The piece of program now becomes:
max := a[1]; m := 1;
while m < N do begin m := m + 1;
max := MAX(max, a[m])
end .
Again, the order of the two assignment statements is essential.
We have given the above piece of reasoning and the explicit references to the recurrence relation of Theorem 8 because it shows a mechanism leading to the conclusion that the part of the state space on which the repetition operates needs to comprise an additional variable. Even a moderately trained programmer draws this conclusion "intuitively" and from now onwards I shall assume my reader equipped with that intuition. Then —and only then— there is a much shorter path of reasoning that leads to the program we found. It does not consider —"statically" so to speak— the sequence of values s0, s1, … in the sense that it bothers about the values of the subscript i in si. It appeals directly to Theorems 5 and 6 and works in terms of assertions valid (before and after) any execution of the repeatable statement. The price paid for this is the duty to prove termination separately.
Given the base
| k = 1 | maximum1 = a[1] |
and the step
| 1 < k ≤ N | maximumk = MAX(maximumk -1, a[k]) |
the programmer "intuitively" introduces two variables which he calls "maximum" and "k" for short and the relation to be kept invariant is
| P : | 1 ≤ k ≤ N and maximum = maximumk . |
(Here the use of "maximum" and "k" stands for the current value of the variable thus named, while "maximumk" stands for the value as given by the recurrence relation. This double use of the same names is tricky but programmers do it. I too.)
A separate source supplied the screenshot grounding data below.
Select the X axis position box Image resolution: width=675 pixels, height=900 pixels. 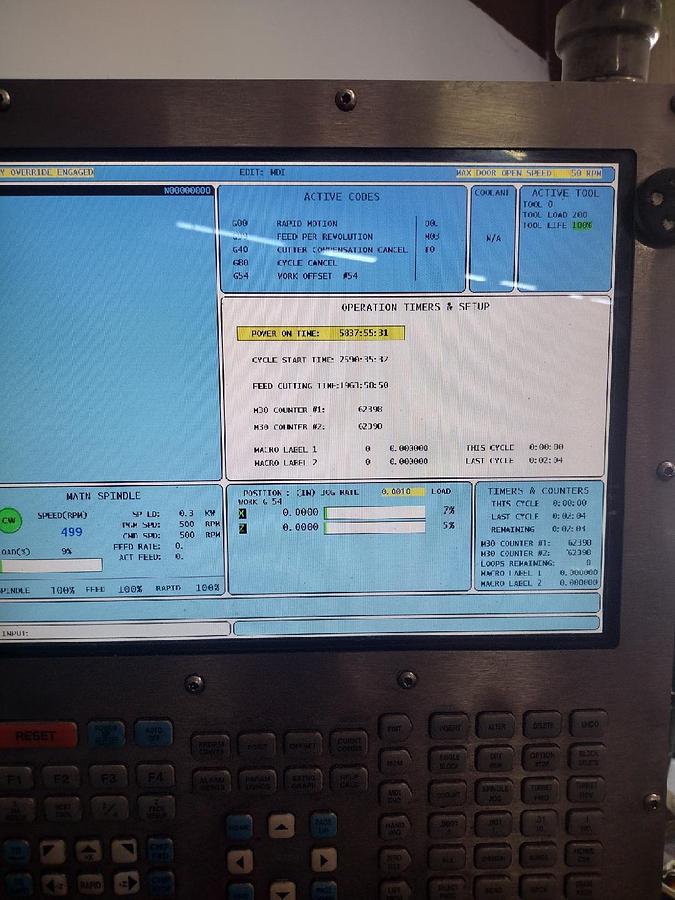[242, 513]
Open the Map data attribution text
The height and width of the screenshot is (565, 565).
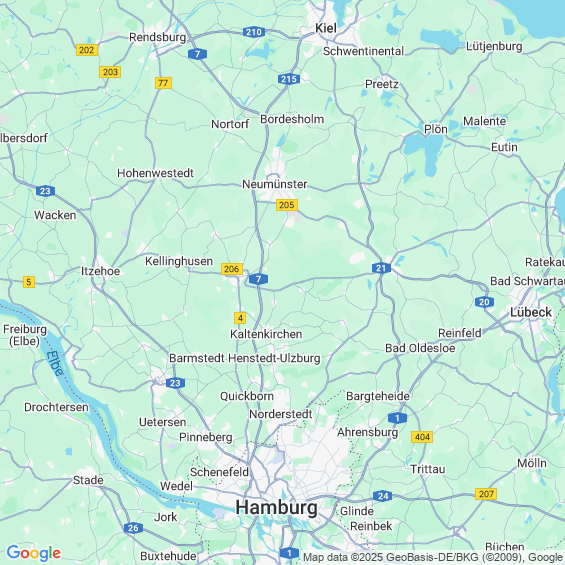433,557
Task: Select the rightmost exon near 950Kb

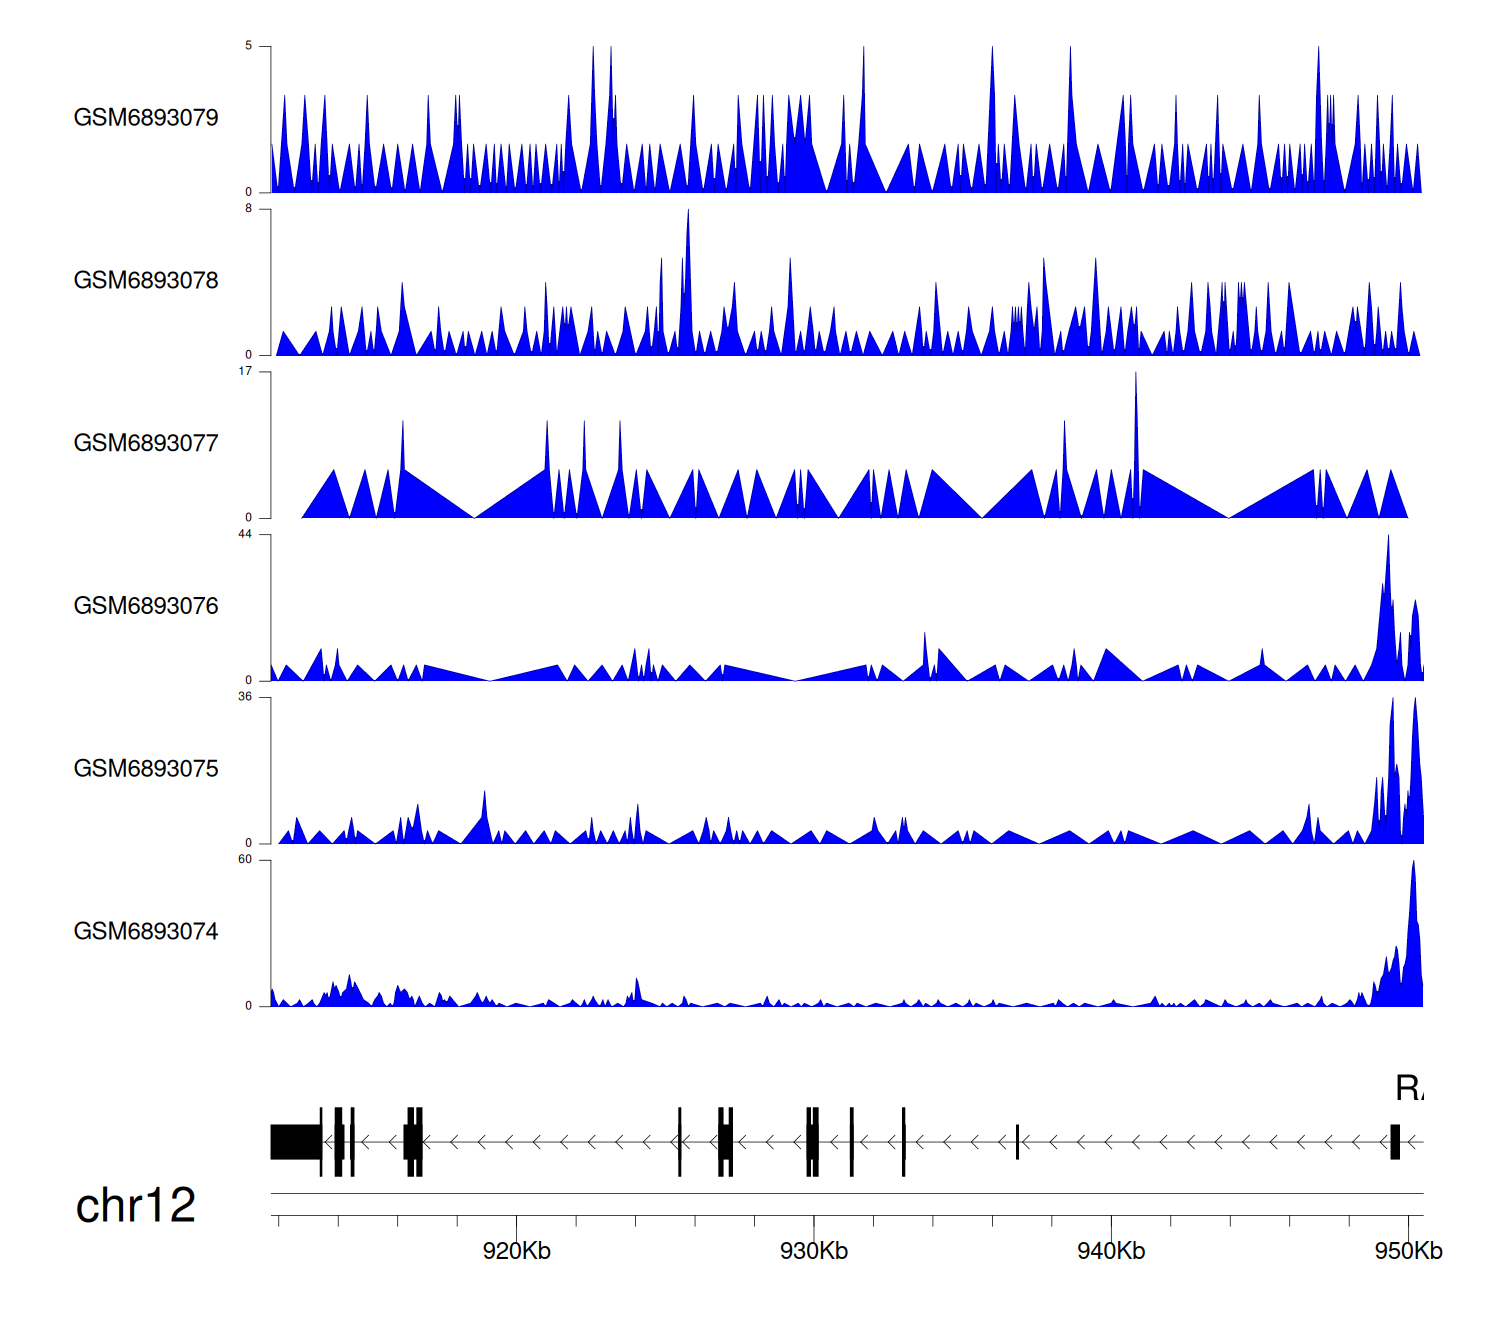Action: 1395,1142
The program then consists of two parts: establishing the relation P in accordance with the base and repeatedly increasing k under invariance of relation P, i.e. in accordance with the step.
The initialization
"maximum := a[1]; k := 1"
establishes P (with k = 1), the repetition
while k < N do
begin k := k + 1;
maximum := MAX(maximum, a[k])
end
causes the repeatable statement to be executed under the combined relation "B and P ", i.e.
k < N and 1 ≤ k ≤ N and maximum = maximumk
which reduces to
| 1 ≤ k < N and maximum = maximumk . |
(9)
|
In order to show that the execution of the repeatable statement under the initial condition (9) leaves relation P valid, it is desirable to distinguish between the values before and after its execution; now it would be confusing to do so with subscripts (why?), therefore we distinguish the values after execution by primes.
Initially we have relation (9); after the assignment k := k + 1 we have the relation k' = k + 1 and from the first part of (9), i.e. 1 ≤ k ≤ N, follows 2 ≤ k' ≤ N, which implies
| 1 ≤ k' ≤ N . |
(10)
|
The second assignment now becomes effectively maximum := MAX(maximumk, a[k']), resulting in the relation
| maximum' = maximumk' . |
(11)
|
Relations (10) and (11) combine to a replica of P, but now for the primed quantities.
Termination follows from the fact that each execution of the repeatable statement involves an effective increase of the integer valued variable k. After termination we have, according to Theorem 5, "P and non B ", i.e.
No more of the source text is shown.